My Auth0 bill last month was $427. For 12,000 monthly active users on a side project that makes roughly $0 in revenue. I spent a Saturday moving off it. This is what happened.
The bill
Auth0's pricing jumps at the 1,000 MAU line. My project crossed it in March. The next tier is $240/month. Then I turned on MFA, which is extra. Then I wanted SAML for a B2B customer, which is extra. Then log retention went up because I needed 30 days for a compliance thing, which is extra.
$427. For a login button.
I like Auth0 as a product. I have shipped it at two previous companies and it was fine. What I did not like was paying rent on a feature I could own.
What I actually needed
I made a list before I started, so I would not spend a weekend building features I did not use.
- Email + password login
- Magic link login
- Password reset
- Session management with refresh
- OAuth with Google and GitHub
- A way to call our API from agent scripts (this one was new)
What I did not need, despite Auth0 charging for it:
- Multi tenant orgs
- SAML/SCIM (the B2B customer moved on)
- Passwordless WebAuthn (I want this, but not yet)
- 50+ social providers
- Rules and hooks for custom login logic (I had one rule, it moved to my app)
So the real question was: is there a library that covers the first list and lets me run it on my own Cloudflare Workers without rebuilding everything from scratch.

### To be done
In the post about moving off Auth0, list every feature given under "What I actually needed". The rows that follow come from a different source than the post.

### Extracted records
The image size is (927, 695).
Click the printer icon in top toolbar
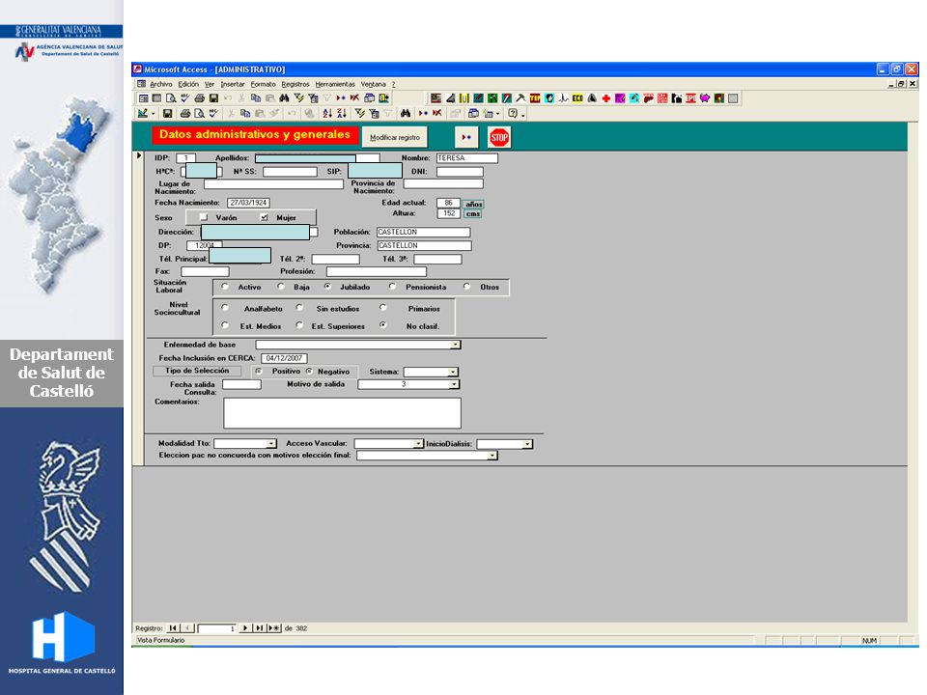coord(199,98)
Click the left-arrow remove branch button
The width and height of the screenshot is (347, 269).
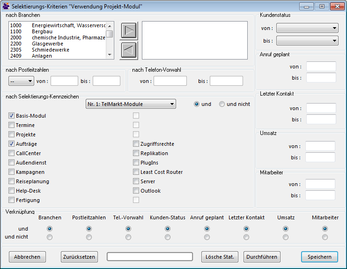coord(129,50)
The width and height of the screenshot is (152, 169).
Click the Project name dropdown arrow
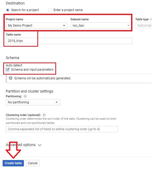[x=64, y=26]
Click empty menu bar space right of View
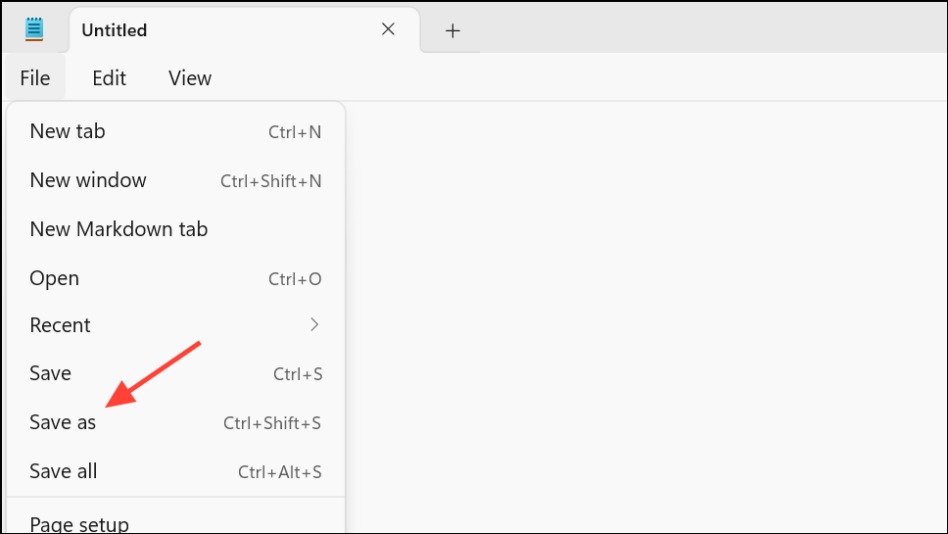This screenshot has width=948, height=534. pos(588,78)
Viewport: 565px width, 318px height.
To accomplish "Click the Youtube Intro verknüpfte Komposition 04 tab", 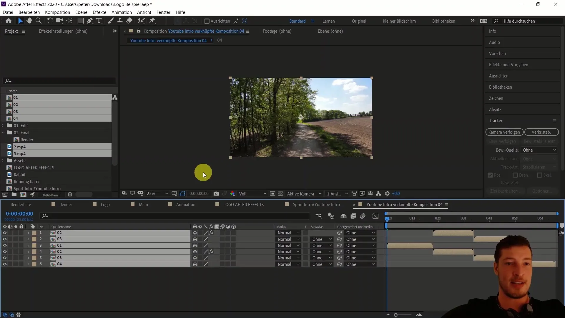I will click(x=403, y=205).
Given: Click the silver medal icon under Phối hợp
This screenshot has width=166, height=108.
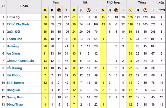Looking at the screenshot, I should tap(109, 10).
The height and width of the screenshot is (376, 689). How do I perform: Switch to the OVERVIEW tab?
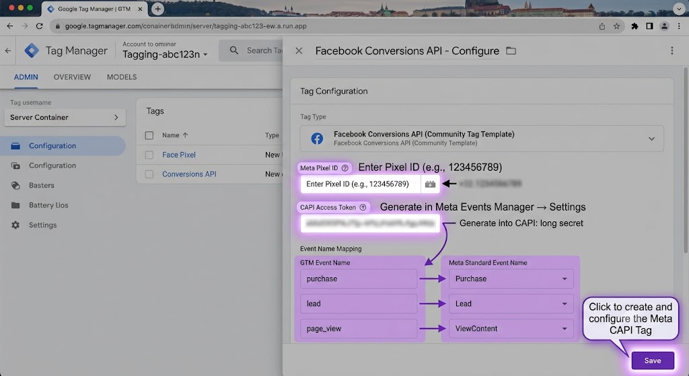click(x=72, y=77)
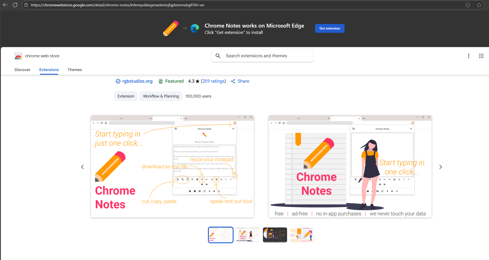The image size is (489, 260).
Task: Click the Chrome Web Store logo
Action: 18,56
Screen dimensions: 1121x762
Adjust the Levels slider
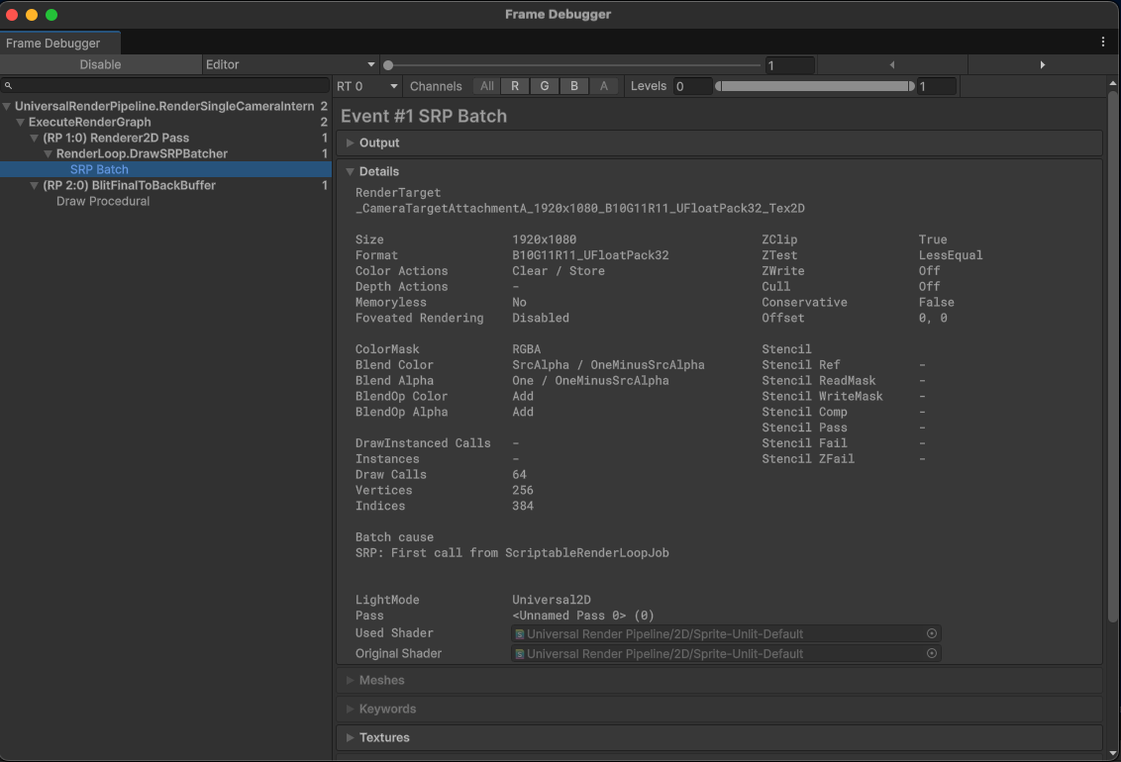812,86
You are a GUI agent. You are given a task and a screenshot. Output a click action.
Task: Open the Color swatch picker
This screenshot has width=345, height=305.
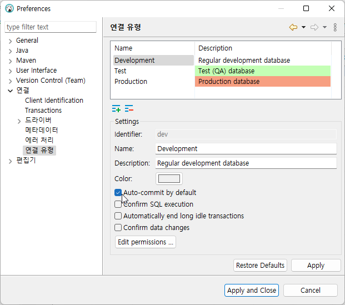169,179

### Full solution
- Email + password login
- Magic link login
- Password reset
- Session management with refresh
- OAuth with Google and GitHub
- A way to call our API from agent scripts